(Dataset entries)
________
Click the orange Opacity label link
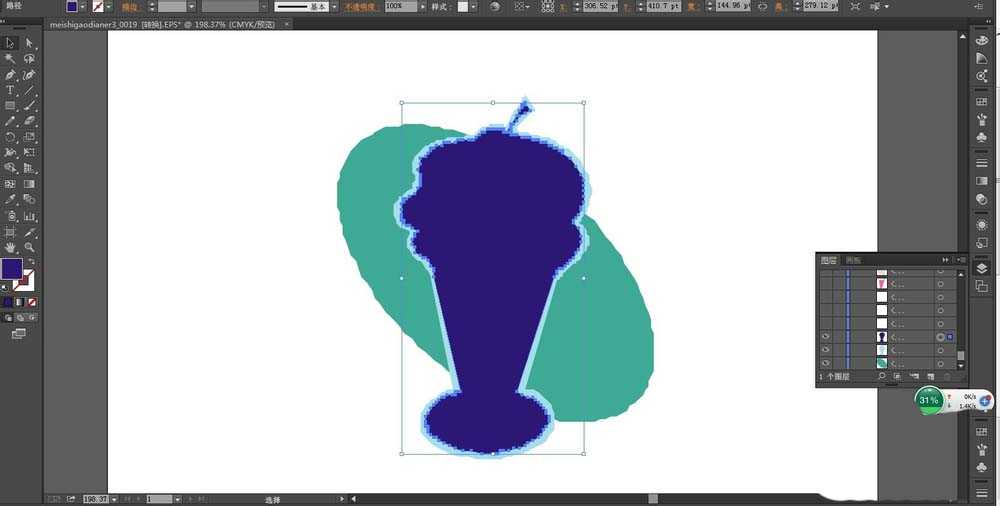1000x506 pixels. (x=361, y=6)
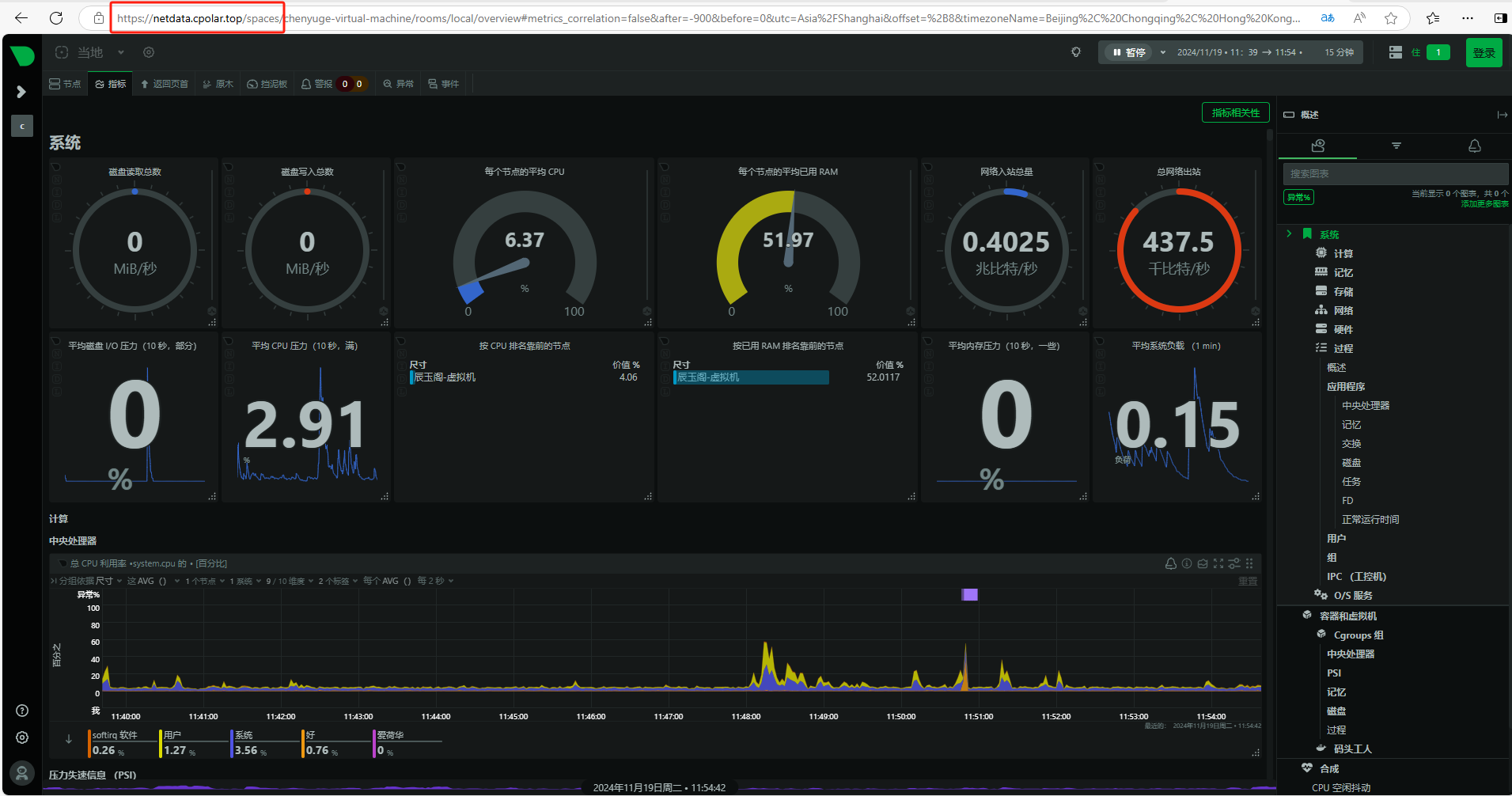Pause live updates with 暂停 button
The height and width of the screenshot is (796, 1512).
click(1129, 52)
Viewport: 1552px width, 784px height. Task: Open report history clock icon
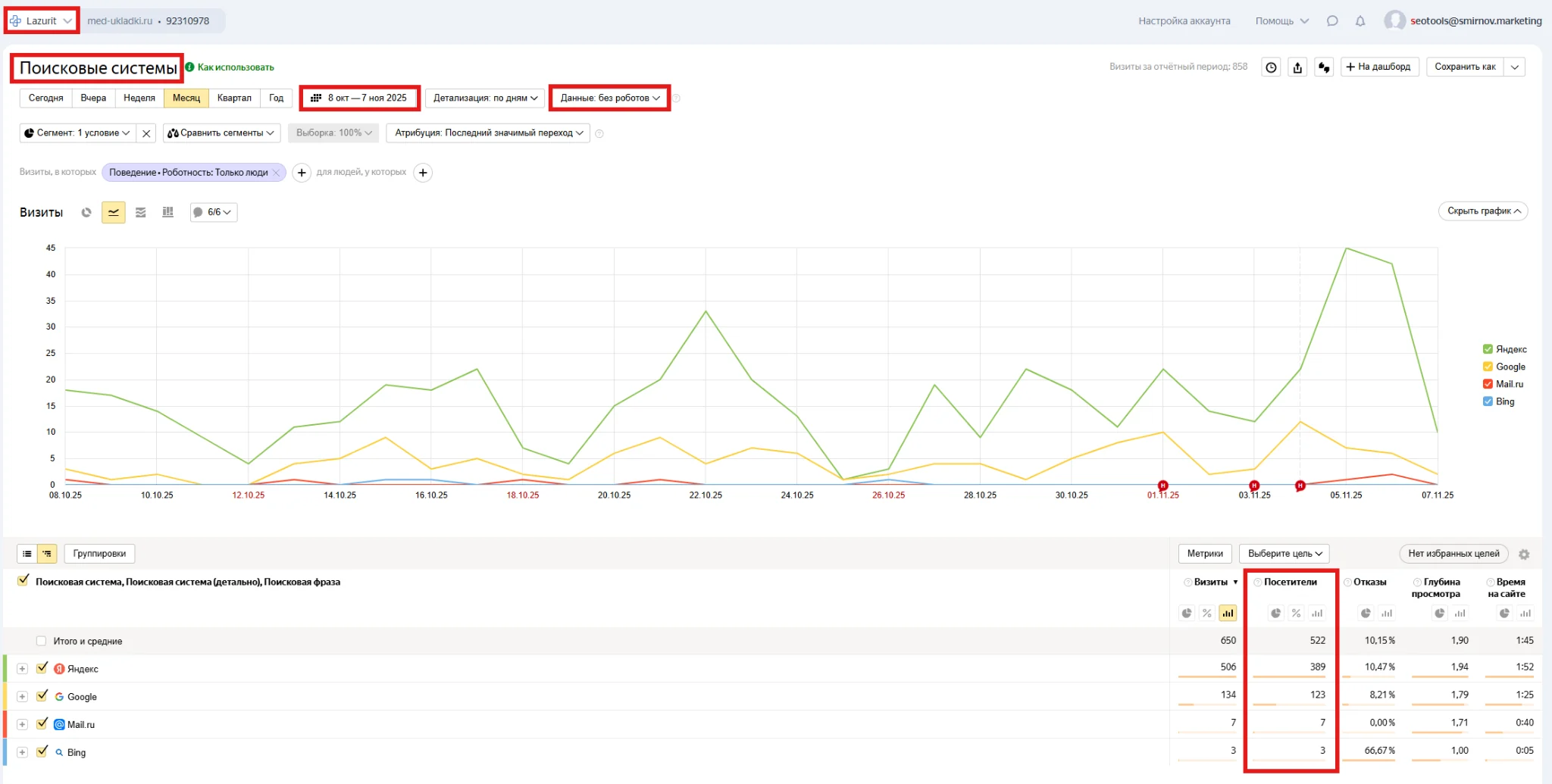coord(1271,67)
________
In the data above, the line containing "Viewport: 1552px width, 784px" and all lines after it are to be reproduced exactly, leaving out the pictures.

# [Exercise answer]
Viewport: 1552px width, 784px height. Task: Open report history clock icon
coord(1271,67)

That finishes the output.